As many of us predicted, the machines are definitely coming. Artificial intelligence (AI) was on every Money 20/20 event attendant’s lips, and the stands that offered Virtual Reality (VR) payment experiences, roboadvisors, or chatbots interactions were the most visited. Nevertheless, there are different opinions on the best use case. For us, the most interesting ones are the live analysis of customer/purchase data to tailor offers and loyalty and back-end fraud management.

Next gen retail and commerce

“Frictionless”, “instant”, “invisible payment”, “the payment disappears”, are all phrases and buzzwords we constantly hear in payment industry.
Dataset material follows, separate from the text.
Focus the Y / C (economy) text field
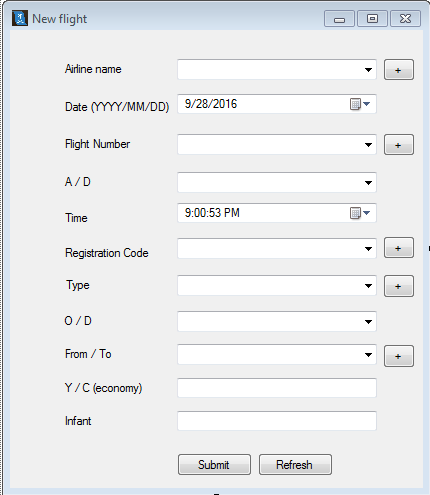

New applications of AI, conversational user interfaces, and other emerging technologies are starting to be applied to create a truly client centric experience, driving a shift away from traditional commerce.

At Money 20/20 event we had the privilege to take a glimpse into Wirecard’s Omnichannel ePOS Suite and talked to Markus Eichinger, EVP Global Product Strategy at Wirecard, who explained how merchants can increase their metrics in important performance areas by using data evaluations and analyses.
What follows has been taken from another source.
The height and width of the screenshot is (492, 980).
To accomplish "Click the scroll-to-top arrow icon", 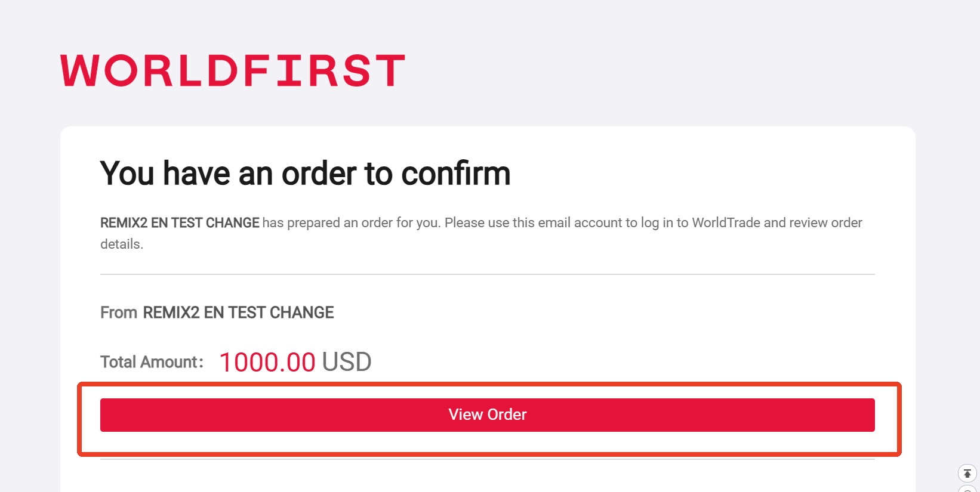I will pos(967,474).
As a result, “AI and extended Data Analytics will become a key upcoming trend that plays a crucial role in the future of payments” Markus said. “Only by intelligently interpreting the data streams for cashless payment transactions, big data will turn into smart data. This not only provides retailers with invaluable insights of their customers’ needs and preferences but also helps them improve targeted offers and reduce churn rates”

Not only AI, but biometrics as well are going to shape up the future of “invisible payments”. Even if biometrics used to be a sensitive thing, now it has gone mainstream, due to the use of Touch ID on iPhone and iPad. During the event, we met with Nick Dryden, CEO of Sthaler, a UK-based biometrics payments startup, the founder of Fingopay, who shortly presented us how you can pay just by using your fingers.

One year after being bought by its global parent Visa Inc., Visa’s European region is making big changes and striking up new, strategic partnerships that are helping to accelerate ecommerce across Europe. During Money20/20, the global card network has announced investing an undisclosed amount in Klarna, sharing “a vision for how today’s online and mobile commerce experiences can be as simple as they are in the real world,” as Jim McCarthy, Executive VP, Innovation and Strategic Partnerships, Visa, stressed out.

As we have seen emerging technologies boost the retail landscape transformation and expectations of the in-store experience changing, retailers are encouraged to see mobile payments and digital wallets as an opportunity.

Do customers care about mobile wallets?

Mobile wallets in mature markets have been tried and tested with few success stories and they are not where we wanted or expected them to be. In addition, best practices are rarely transferable across geographies and even if adoption of the ‘Pays’ is happening, it is painfully slow. A key issue is the lack of relevant functionality, and the narrow focus on some payment features, which are not a priority for most customers. Rewards, in-app and online payments, offers, transaction notifications; these are the things that will change consumers’ habits and we will see a lot more of them on offer.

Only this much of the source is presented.